Menschen & Meinungen

Brief an die Redaktion

Hallo Kolleginnen und Kollegen,

fünf Prozent mehr Lohn klingt erstmal gut. Doch fünf Prozent von was? Welche Betriebe sind denn noch im Tarif? Seit 1978 bin ich als Drucker tätig, zuletzt als Maschinenführer im Rollenoffset. Nachdem mein Arbeitgeber Stürtz/Phoenix Print in Würzburg innerhalb von zwei Jahren zum zweiten Mal Insolvenz anmeldete, bin ich seit März mit fast 57 Jahren arbeitslos. Schon seit Jahren wurde nur noch ein Teil der Jahresleistung und des Urlaubsgelds gezahlt, seit der Insolvenz 2013 gab es nichts dergleichen mehr. Für 35 bezahlte Stunden musste die Belegschaft im Rahmen eines »Sanierungstarifs« 40 Stunden ableisten. Das bedeutete zum Schluss für die Lohngruppe 7 statt 20,65 nur noch 18,07 Euro pro Stunde. Gleichzeitig verschlechterten sich die Arbeitsbedingungen durch erhöhten Leistungsdruck, miserabel gewartete Maschinen und negative Stimmung infolge der undurchschaubaren Geschäftspraktiken. Nach diversen Insolvenzen, Fusionen und Übernahmen waren ich und etliche weitere Kolleginnen und Kollegen ihren Job los (siehe u.a. Druck+Papier November 2015: www.drupa.verdi.de/archiv). Bis Ende August besteht eine Transfergesellschaft. Nur: Transfer wohin? Mit gut 56 wohl in die Dauerarbeitslosigkeit bzw. den sozialen Abstieg!
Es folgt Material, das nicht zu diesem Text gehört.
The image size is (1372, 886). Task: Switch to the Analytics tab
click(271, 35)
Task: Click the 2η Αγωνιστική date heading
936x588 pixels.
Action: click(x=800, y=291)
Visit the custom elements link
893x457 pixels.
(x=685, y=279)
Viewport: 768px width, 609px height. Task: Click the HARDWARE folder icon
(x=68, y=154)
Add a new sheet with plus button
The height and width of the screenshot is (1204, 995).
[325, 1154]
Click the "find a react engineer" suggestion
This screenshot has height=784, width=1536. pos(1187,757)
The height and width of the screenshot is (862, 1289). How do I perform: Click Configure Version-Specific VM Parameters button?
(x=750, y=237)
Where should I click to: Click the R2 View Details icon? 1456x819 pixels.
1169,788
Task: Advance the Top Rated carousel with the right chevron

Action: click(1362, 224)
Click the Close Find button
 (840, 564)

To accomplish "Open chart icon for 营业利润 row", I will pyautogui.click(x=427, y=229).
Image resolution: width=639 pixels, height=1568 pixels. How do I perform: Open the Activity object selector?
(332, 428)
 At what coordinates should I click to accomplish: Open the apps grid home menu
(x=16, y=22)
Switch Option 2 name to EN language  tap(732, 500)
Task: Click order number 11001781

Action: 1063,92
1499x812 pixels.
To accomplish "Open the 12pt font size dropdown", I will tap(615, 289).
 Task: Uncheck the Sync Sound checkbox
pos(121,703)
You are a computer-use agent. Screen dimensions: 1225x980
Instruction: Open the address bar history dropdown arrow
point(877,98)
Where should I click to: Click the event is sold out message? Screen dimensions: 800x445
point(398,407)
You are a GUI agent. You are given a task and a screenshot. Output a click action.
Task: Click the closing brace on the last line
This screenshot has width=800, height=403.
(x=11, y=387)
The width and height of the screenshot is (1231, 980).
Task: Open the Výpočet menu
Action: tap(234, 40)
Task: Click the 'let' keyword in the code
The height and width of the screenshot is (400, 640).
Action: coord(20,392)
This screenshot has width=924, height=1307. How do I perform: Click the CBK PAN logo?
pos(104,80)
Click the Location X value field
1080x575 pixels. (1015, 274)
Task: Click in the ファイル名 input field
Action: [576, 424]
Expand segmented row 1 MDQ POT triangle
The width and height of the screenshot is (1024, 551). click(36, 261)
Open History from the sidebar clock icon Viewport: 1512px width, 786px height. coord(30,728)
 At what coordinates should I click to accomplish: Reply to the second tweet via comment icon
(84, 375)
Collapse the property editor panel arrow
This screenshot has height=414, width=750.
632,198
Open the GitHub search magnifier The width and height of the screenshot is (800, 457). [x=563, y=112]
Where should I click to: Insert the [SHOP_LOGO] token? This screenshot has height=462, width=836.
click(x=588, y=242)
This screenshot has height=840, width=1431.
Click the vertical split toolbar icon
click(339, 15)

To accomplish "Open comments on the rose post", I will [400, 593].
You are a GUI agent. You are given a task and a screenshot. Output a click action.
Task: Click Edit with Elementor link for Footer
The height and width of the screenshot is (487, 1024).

Wenn überhaupt einmal eine Bewerbung bei den ansässigen Rollenbetrieben berücksichtigt wird, ist schnell klar, dass von Tarif keine Rede sein kann. Jahresleistung und Urlaubsgeld spricht man schon gar nicht mehr an. 40- bzw. 42,5-Stunden-Wochen sind die Regel, getoppt von 25 Tagen Urlaub und erstmal vier Halbjahresverträgen. Ein »Guter« kann nach der Probezeit mit ca. 16 Euro die Stunde rechnen. Natürlich wird schon im Vorfeld Überstundenbereitschaft und Wochenendverfügbarkeit angemahnt. Damit würde ich mich sogar erheblich schlechter stellen als bei meinem letzten Arbeitgeberwechsel im Jahr 2003. Hallo! Ein Rückschritt von fast 15 Jahren, in denen die Produktivität jedoch enorm gestiegen ist? Glauben die Arbeitgeber wirklich, bei einer Bezahlung von 30 bis 40 Prozent unter Tarif ist die Motivation groß, 100 Prozent zu leisten?

Da klingen fünf Prozent wie eine Farce, ganz besonders für Leute wie mich. Bis zuletzt stand ich trotz schmerzhafter Zugeständnisse loyal hinter dem Betrieb und habe vieles auch vor ungehalteneren Kollegen mit den Problemen für die gesamte Branche durch die elek
tronischen Medien zu erklären versucht. Um 
am Ende, wenige Jahre vor dem Erreichen 
des Ruhestands, doch vor den Trümmern des Arbeitslebens zu stehen. Auch die von allen 
Seiten angemahnte private Vorsorge zusätzlich zur staatlichen Rente kippt, egal ob sie auf 
einer, zwei oder drei Säulen steht. Es ist schlichtweg finanziell nicht mehr zu leisten.

In anderen Ländern hätte das wohl schon lange mal zu einem Generalstreik geführt. Höchste Zeit! Mit punktuellen Streiks in einzelnen Betrieben und Branchen lässt sich nur wenig erreichen. ver.di ist doch in vielen Branchen vertreten. Warum nicht übergreifend streiken? Alle für einen, einer für alle. Wenn keine Spedition die im Falle eines Druckerstreiks verlagerten Produkte transportiert, hilft auch das.

In den 70er und 80er Jahren haben wir viel bewegt. Danach wurden die Gewerkschaften zum Papiertiger und kuschten viel zu oft vor Politik und Wirtschaft. Auch ich habe leider kein Patentrezept. Aber ich denke, die Gewerkschaften sollten wieder aggressiver auftreten. Also, tut etwas! Weckt die Kollegen mit Nachdruck auf, branchenübergreifend!